After convolving, we find that $f_{S_3}(s_3)$ is a piecewise function that is:

zero outside $[0,3]$ ,
an upward facing parabola centered at zero connecting $(0,0)$ to $(1,1/2)$ ,
a downward facing parabola centered at 1.5 connecting $(1,1/2)$ to $(2,1/2)$ ,
then an upward facing parabola centered at 3 connecting $(2,1/2)$ to $(3,0)$ .

Reading in order, the density function is constant and zero, curves up, curves down, curves up, then is constant at zero again. The result is a symmetric bell centered at 1.5. The central location is sensible since $\mathbb{E}[S_3] = 3 \mathbb{E}[X_j] = 3 \times \frac{1}{2} = 1.5$ .

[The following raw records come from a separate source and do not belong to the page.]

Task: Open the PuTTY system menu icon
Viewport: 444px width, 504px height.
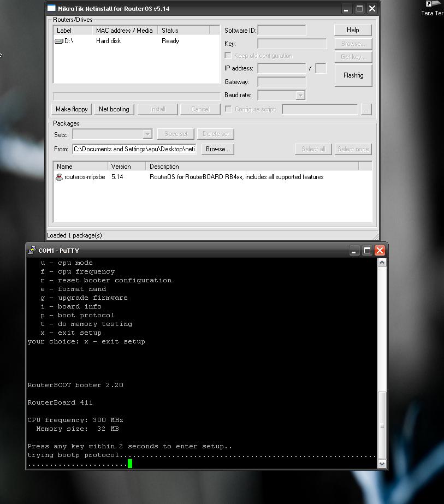Action: pyautogui.click(x=31, y=250)
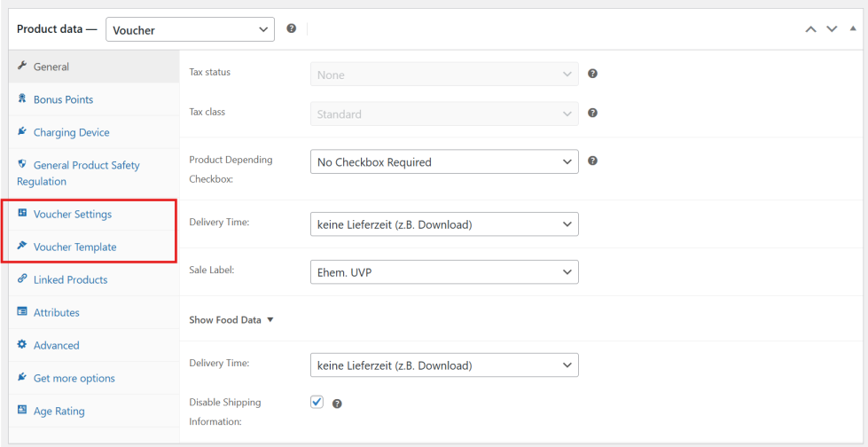This screenshot has width=868, height=447.
Task: Open the Product Depending Checkbox dropdown
Action: (444, 162)
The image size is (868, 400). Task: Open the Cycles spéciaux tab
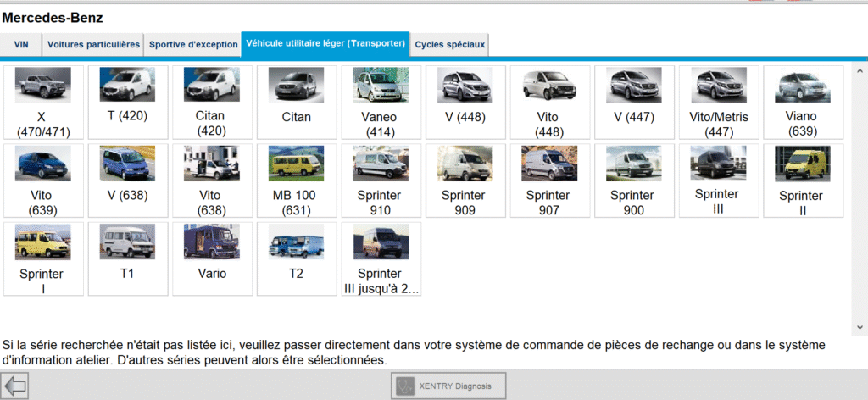449,45
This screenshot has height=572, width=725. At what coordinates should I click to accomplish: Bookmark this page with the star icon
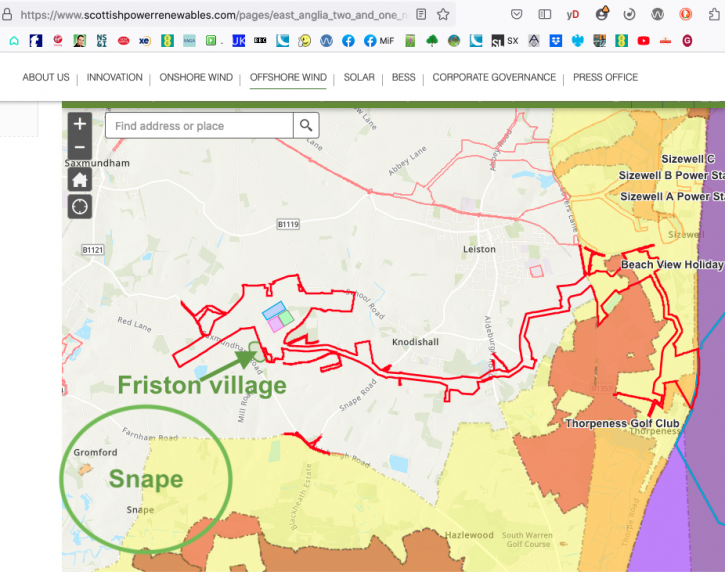click(x=443, y=15)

Clearly, this procedure is too involved to continue by hand. Nevertheless, the graphical trend is clear:

$S_1$ is drawn from a box shaped distribution
$S_2$ is drawn from a tent shaped distribution
$S_3$ is drawn from a bell shaped distribution (with parabolic pieces)

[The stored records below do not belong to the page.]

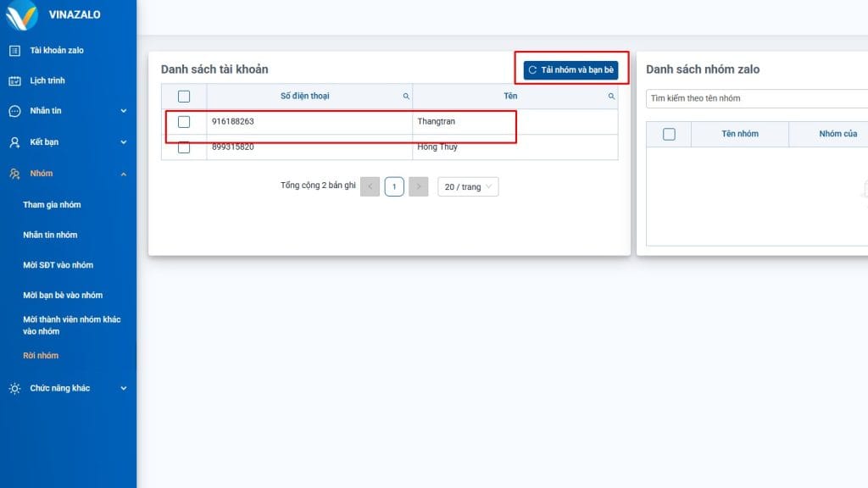The width and height of the screenshot is (868, 488).
Task: Check the box for account 916188263
Action: click(184, 122)
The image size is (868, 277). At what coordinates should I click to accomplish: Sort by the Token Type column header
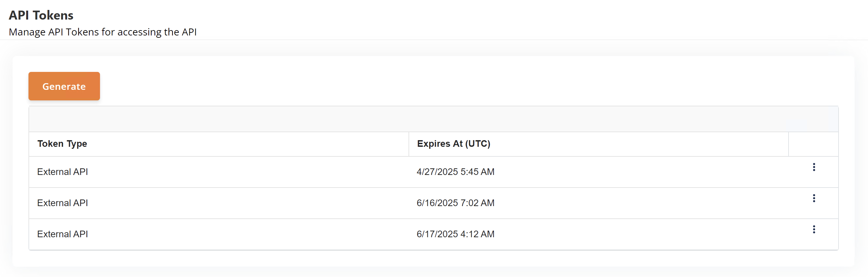point(62,144)
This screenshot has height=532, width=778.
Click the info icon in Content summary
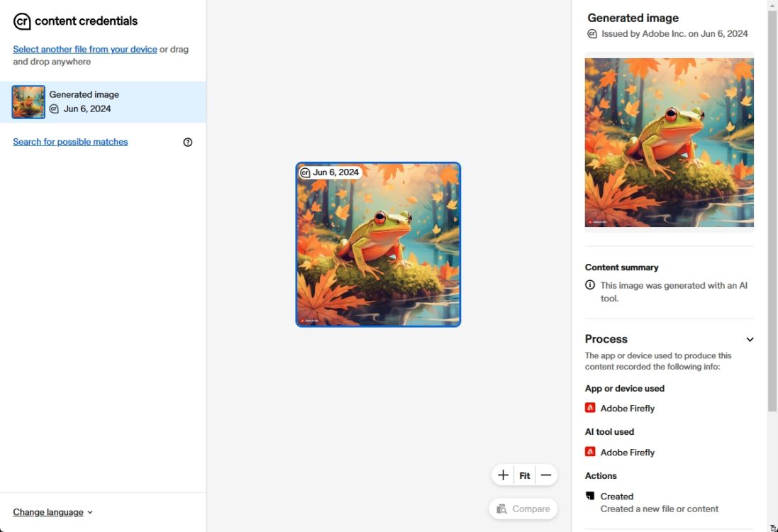pos(589,284)
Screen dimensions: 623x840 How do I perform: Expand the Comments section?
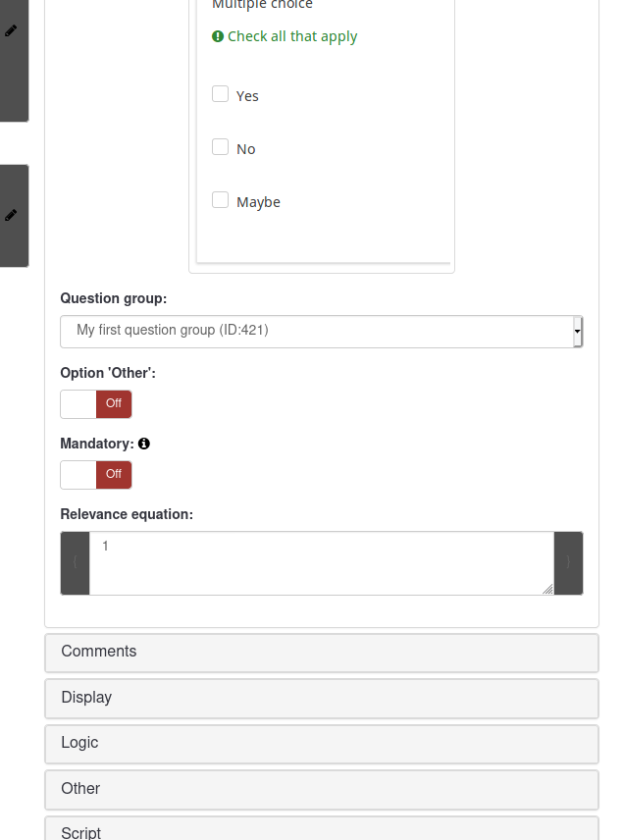[x=322, y=652]
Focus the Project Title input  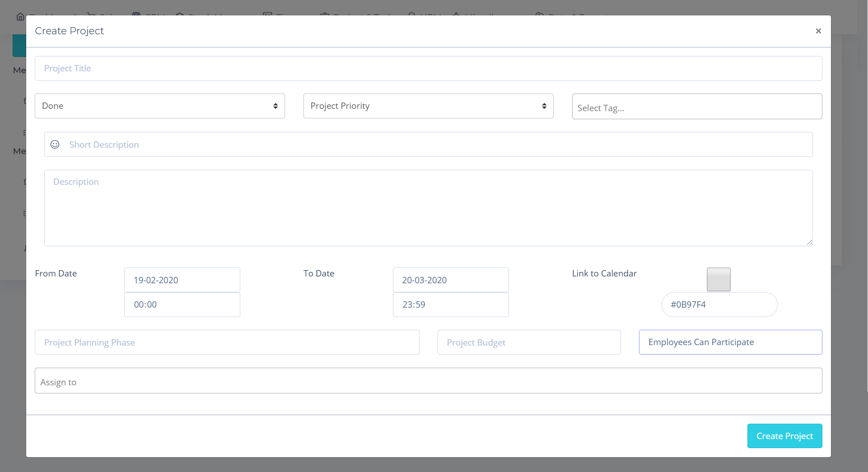[428, 69]
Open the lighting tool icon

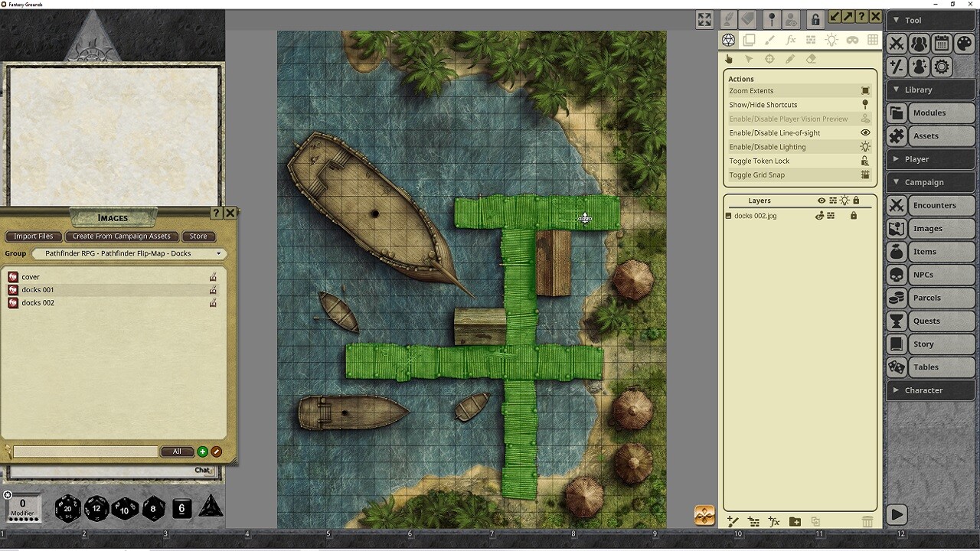832,40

It should not be too surprising that, if we keep going, the resulting distribution becomes a smoother and smoother bell. Here are the first four densities:

The last density is very bell shaped! It is a symmetric, piecewise density, centered at 2, with three pieces, all cubic functions of $s_3$ .

The limiting bell is, once again, a normal curve.

The Theorem¶

First, let’s recall the definition of a normal random variable (see Sections 5.4 and Section 6.4).

Normal Random Variables

A random variable $X$ is normally distributed with parameters $\mu$ and $\sigma$ if:

X \in (-\infty,\infty), \quad \text{PDF}(x) \propto e^{-\frac{1}{2} \frac{(x - \mu)^2}{\sigma^2}}

(16)

where $\mu = \mathbb{E}[X]$ and $\sigma^2 = \text{Var}[X]$ . The normalization constant is $\frac{1}{\sqrt{2 \pi} \sigma}$ .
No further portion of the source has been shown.